Skarbówka nie chce już podatku od uczestników integracyjnych imprez pracowniczych. Jeśli jednak dofinansowany przez pracodawcę wyjazd nie ma na celu integracji, uczestnikom trzeba naliczyć przychód i pobrać zaliczkę na PIT. Tak wynika z interpretacji dyrektora Krajowej Informacji Skarbowej.
Wystąpił o nią pracodawca, który dofinansował pracownikom kilkudniową wycieczkę nad morze. Zorganizowały ją związki zawodowe, a pieniądze poszły ze środków zakładowego funduszu świadczeń socjalnych. Pracodawca podkreślił, że nie traktuje wycieczki jako wyjazdu integracyjnego, nie jest ona w jego interesie, wyraził tylko zgodę na wniosek związków zawodowych. Poza tym uczestnicy zobowiązani zostali do zaplanowania urlopu wypoczynkowego w taki sposób, aby pozwalał im na wyjazd, jednocześnie nie zakłócając w tym terminie pracy.
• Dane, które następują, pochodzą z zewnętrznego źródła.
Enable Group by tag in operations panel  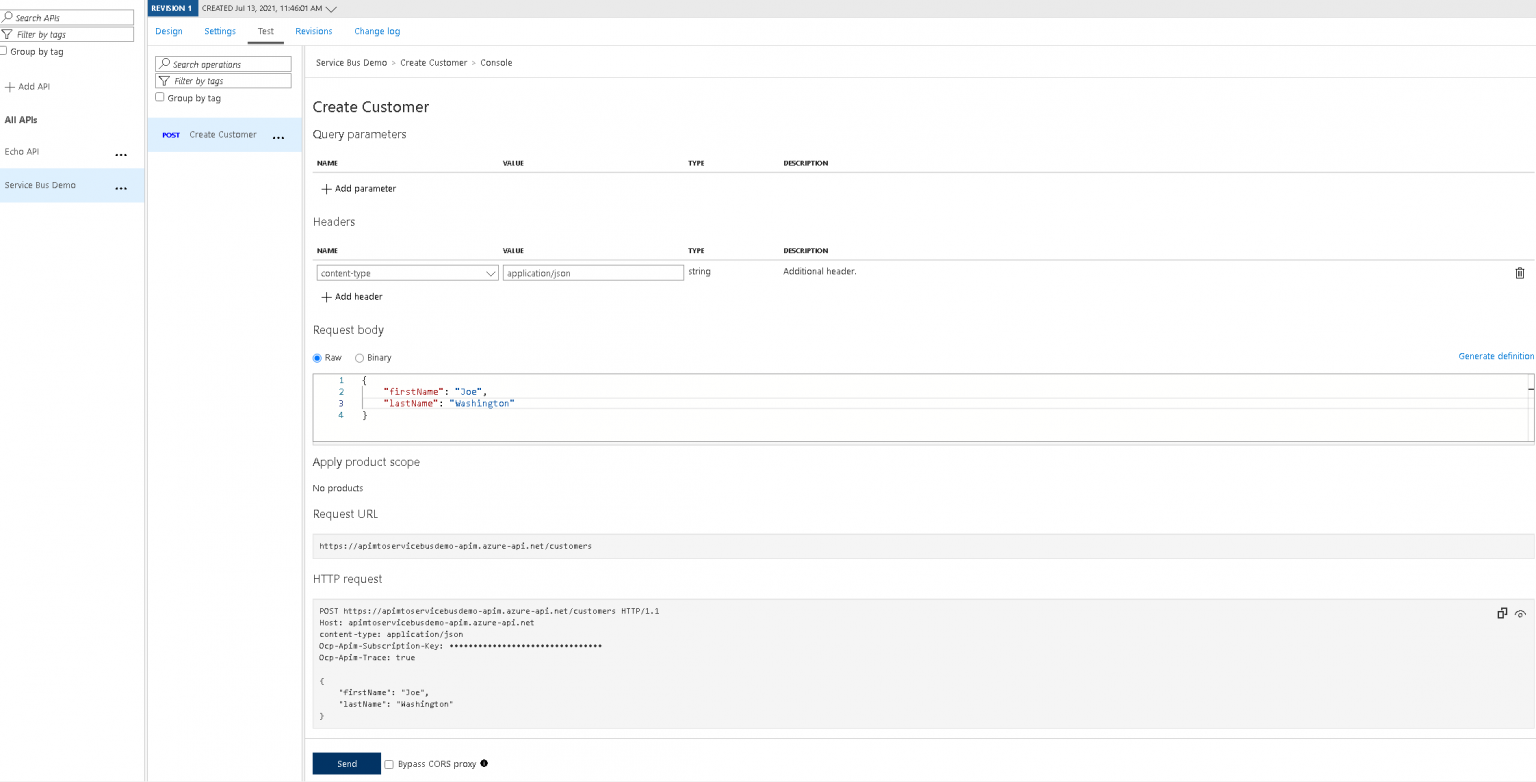[159, 97]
Po zakończeniu wycieczki pracodawca rozliczył dofinansowanie z zakładowego funduszu świadczeń socjalnych, naliczył beneficjentom przychód i potrącił zaliczkę na podatek. Czy postąpił prawidłowo?
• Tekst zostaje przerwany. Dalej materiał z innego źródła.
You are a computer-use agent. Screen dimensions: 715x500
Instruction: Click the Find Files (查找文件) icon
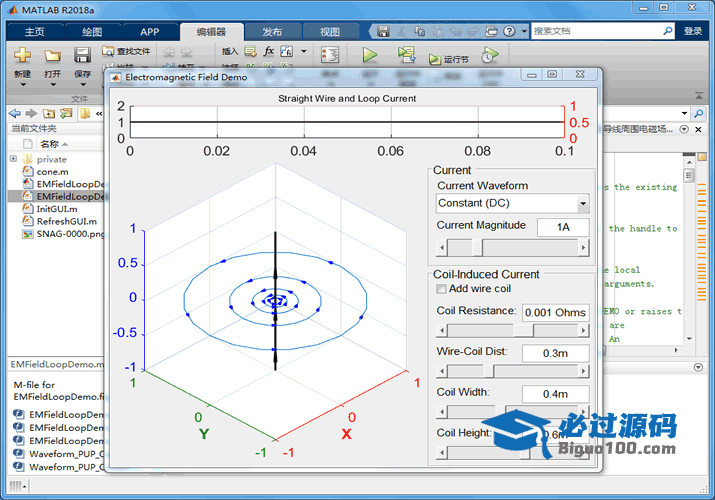pos(108,50)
Fiskus uznał, że tak. Powołał się na wyrok Trybunału Konstytucyjnego z 8 lipca 2014 r. (sygn. K 7/13). Określono w nim, jakie kryteria muszą być spełnione, aby zakwalifikować przekazywane pracownikowi świadczenie jako jego przychód ze stosunku pracy.
Po pierwsze, powinien z niego korzystać dobrowolnie, bez żadnego przymusu ze strony firmy. Po drugie, świadczenie musi być spełnione w interesie pracownika, a nie pracodawcy. Po trzecie, powinno przynieść mu korzyść w postaci powiększenia aktywów lub uniknięcia wydatku, który musiałby ponieść. Po czwarte, korzyść ta jest wymierna i przypisana indywidualnie.